Poor Thomas. He would be ready for something hot to drink--or more
probably something strong and hot--when they arrived at that
somewhere. He was by no means a young man.
With the fingers of her right hand she picked out the melody of a William
Byrd madrigal on the back of her left hand, as if it were the keyboard of
a pianoforte. She hummed the tune aloud.
And then she could feel the carriage rocking and slithering again and
grasped for the strap once more. She looked out and ahead, not really
expecting to see anything, but actually she could see a dark shape,
which appeared to be blocking the way ahead. In one glimpse of
near-clarity between snowflakes she saw that it was a carriage and
horses. She even thought it might be a blue carriage.
But though the horses pulling her own had drawn to a halt, the carriage
itself did not immediately follow suit. It swayed slightly to the left,
righted itself, and then slithered more than slightly to the right--and this
time it kept going until it reached what must have been the edge of the
road, where one wheel caught on something.

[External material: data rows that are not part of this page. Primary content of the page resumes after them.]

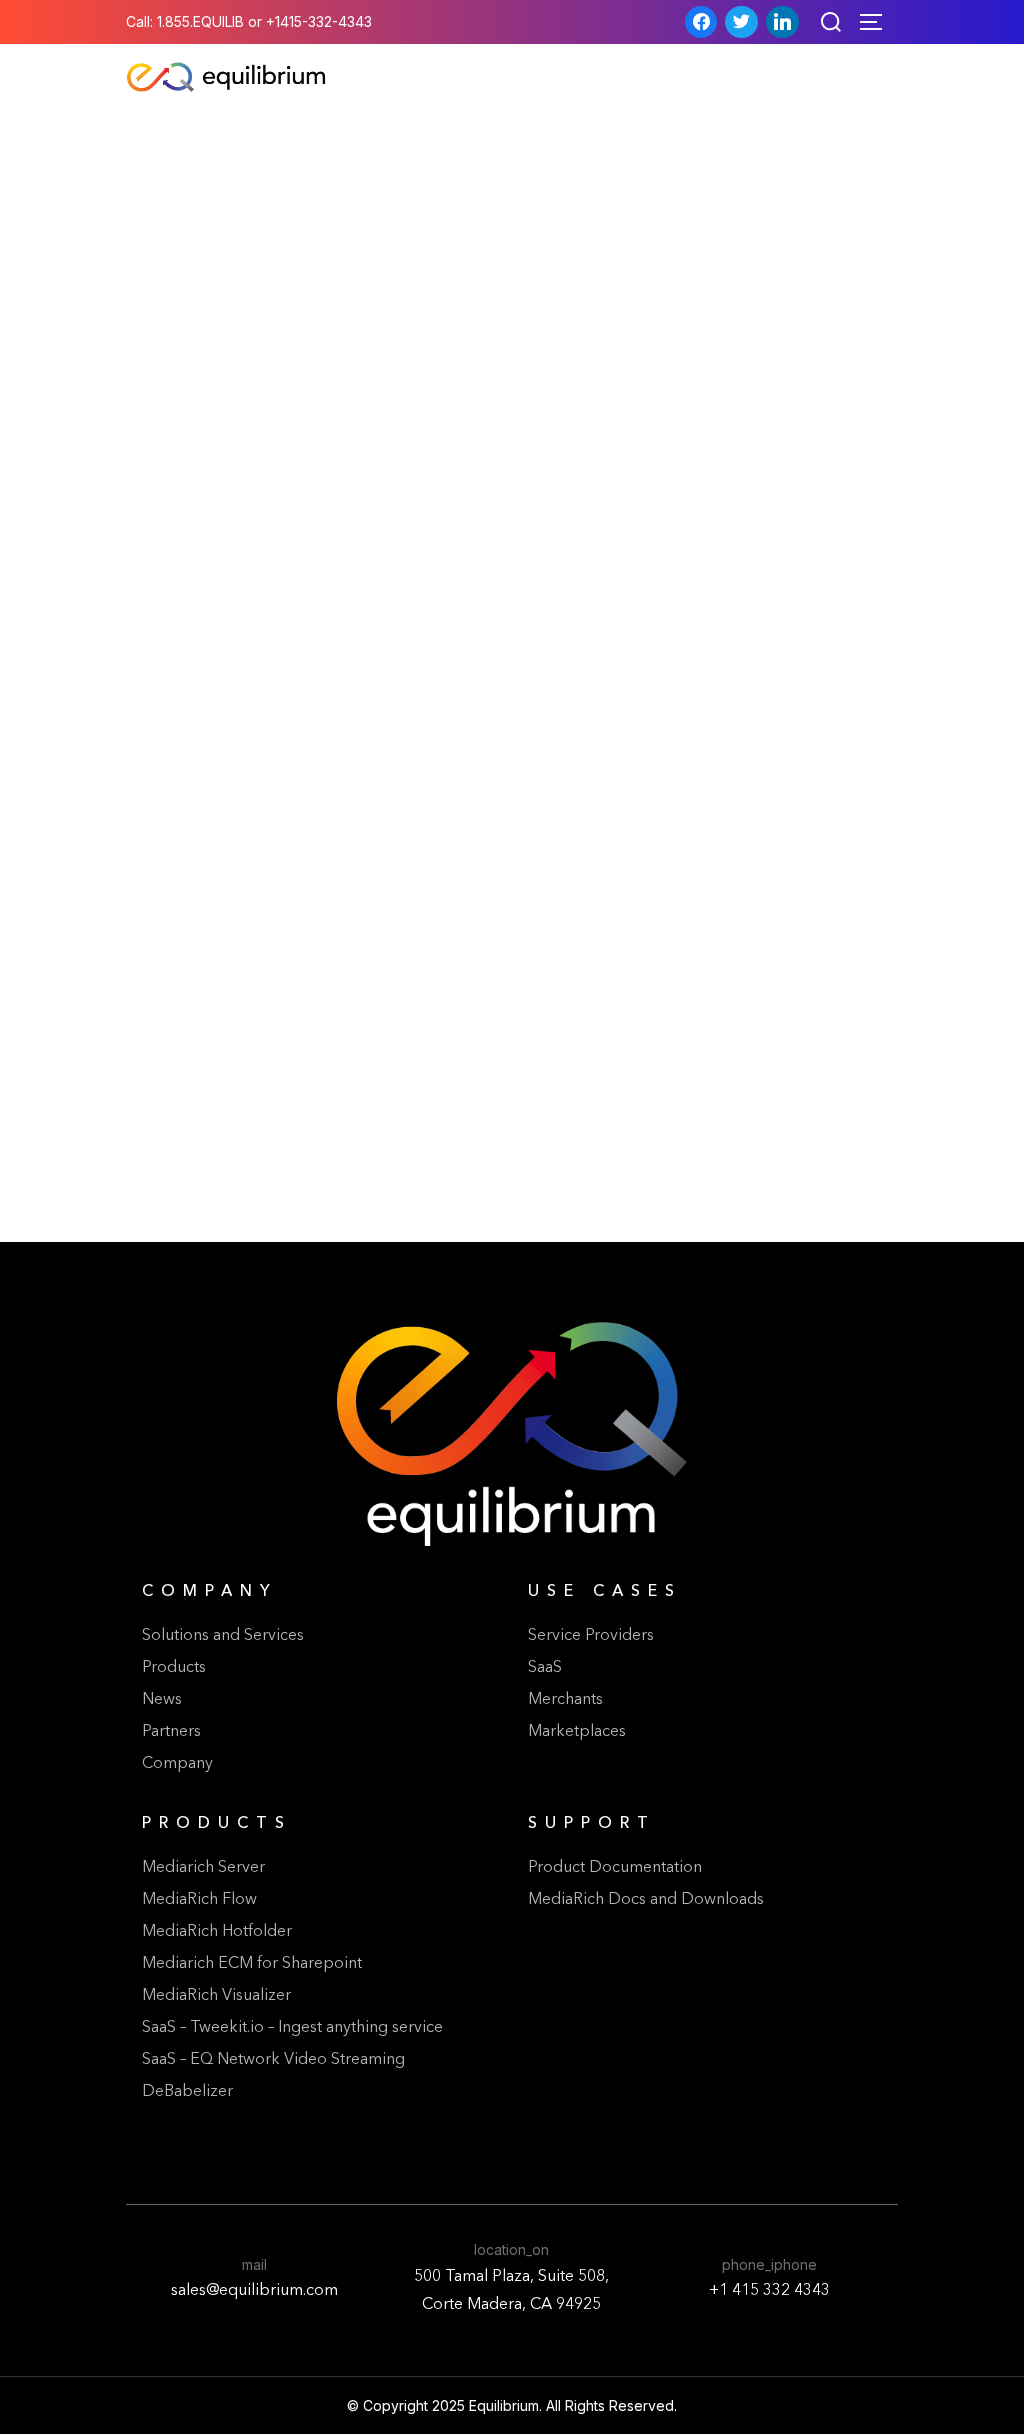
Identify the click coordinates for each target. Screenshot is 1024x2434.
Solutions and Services (223, 1636)
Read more (427, 1102)
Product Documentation (615, 1868)
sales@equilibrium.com (254, 2291)
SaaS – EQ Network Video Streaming (273, 2060)
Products (174, 1668)
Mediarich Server (203, 1868)
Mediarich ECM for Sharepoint (252, 1964)
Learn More (315, 1154)
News (162, 1700)
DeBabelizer (187, 2092)
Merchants (565, 1700)
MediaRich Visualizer (216, 1996)
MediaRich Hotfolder (217, 1932)
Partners (171, 1732)
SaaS (545, 1668)
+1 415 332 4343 (769, 2291)
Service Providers (591, 1636)
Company (177, 1764)
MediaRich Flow (199, 1900)
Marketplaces (577, 1732)
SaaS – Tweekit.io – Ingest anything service (292, 2028)
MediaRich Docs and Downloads (646, 1900)
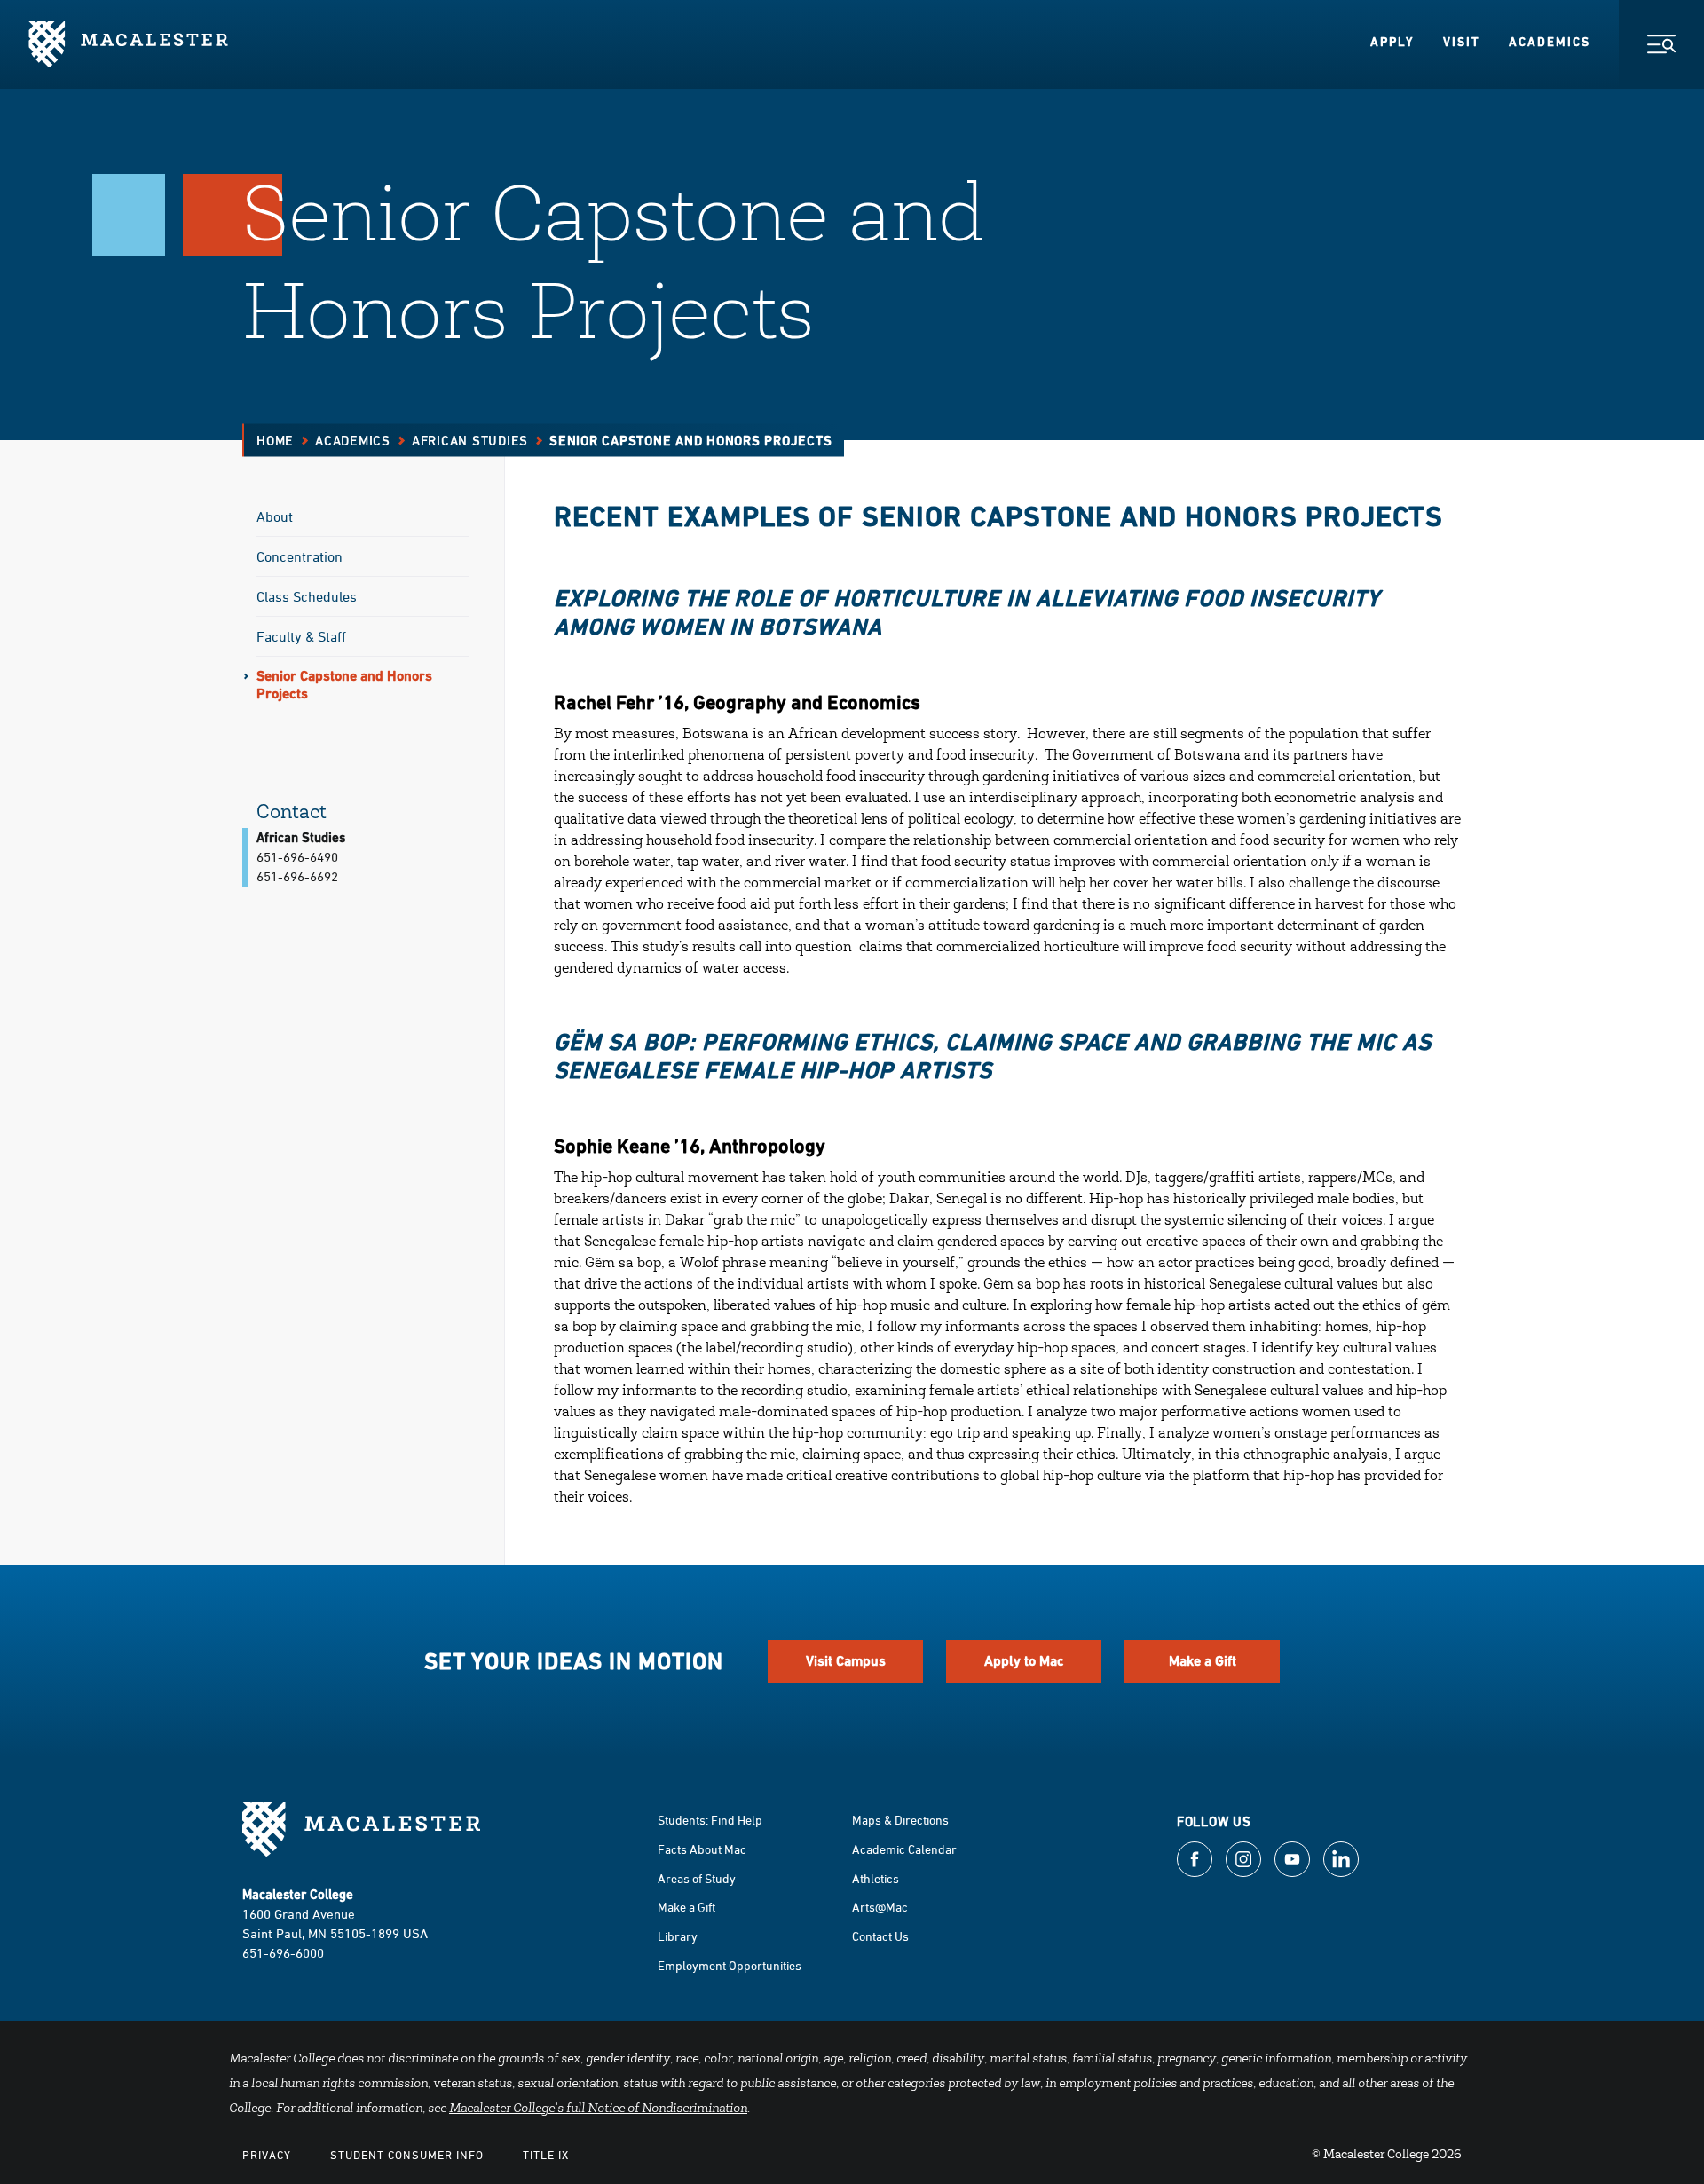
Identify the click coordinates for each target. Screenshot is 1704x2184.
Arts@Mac (880, 1906)
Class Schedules (306, 596)
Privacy (266, 2155)
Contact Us (880, 1936)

The conveyance performed
a neat half-pirouette and slid gently backward and downward until its
back wheels were nestled deep in a snow bank.
Frances, tipped backward and staring at the opposite seat, which was
suddenly half above her, could see nothing but solid snow out of the
windows on both sides.
And if this was not the outside of enough, she thought with ominous
calm, then she did not know what was.
She was aware of a great clamor from somewhere outside--horses
snorting and whinnying, men shouting.
Before she could collect herself sufficiently to extricate herself from her
snowy cocoon, the door opened from the outside--not without some
considerable assistance from male muscles and shocking male
profanities--and an arm and hand clad in a thick and expensive greatcoat
and a fine leather glove reached inside to assist her. It was obvious to
her that the arm did not belong to Thomas. Neither did the face at the
end of it--hazel-eyed, square-jawed, irritated and frowning.
It was a face Frances had seen briefly less than ten minutes ago.
It was a face--and a person--against whom she had conceived a
considerable hostility.
She slapped her hand onto his without a word, intending to use it to
assist herself to alight with as much dignity as she could muster. But he
hoisted her out from her awkward position as if she were a sack of meal
and deposited her on the road, where her half-boots immediately sank
out of sight beneath several inches of snow. She could feel all the
ferocity of the cold wind and the full onslaught of the snow falling from
the sky.
One was supposed to see red when one was furious. But she saw only
white.
"You, sir," she said above the noise of the horses and of Thomas and the
hunchbacked snowman exchanging vigorous and colorful abuse of each
other, "deserve to be hanged, drawn, and quartered. You deserve to be
flailed alive. You deserve to be boiled in oil."
The eyebrow that had already offended her once rose again. So did the
other.
"And you, ma'am," he said in clipped tones that matched the expression
on his face, "deserve to be locked up in a dark dungeon as a public
nuisance for venturing out onto the king's highway in such an old boat. It
is a veritable fossil. Any museum would reject it as far too ancient a
vehicle to be of any interest to its clientele."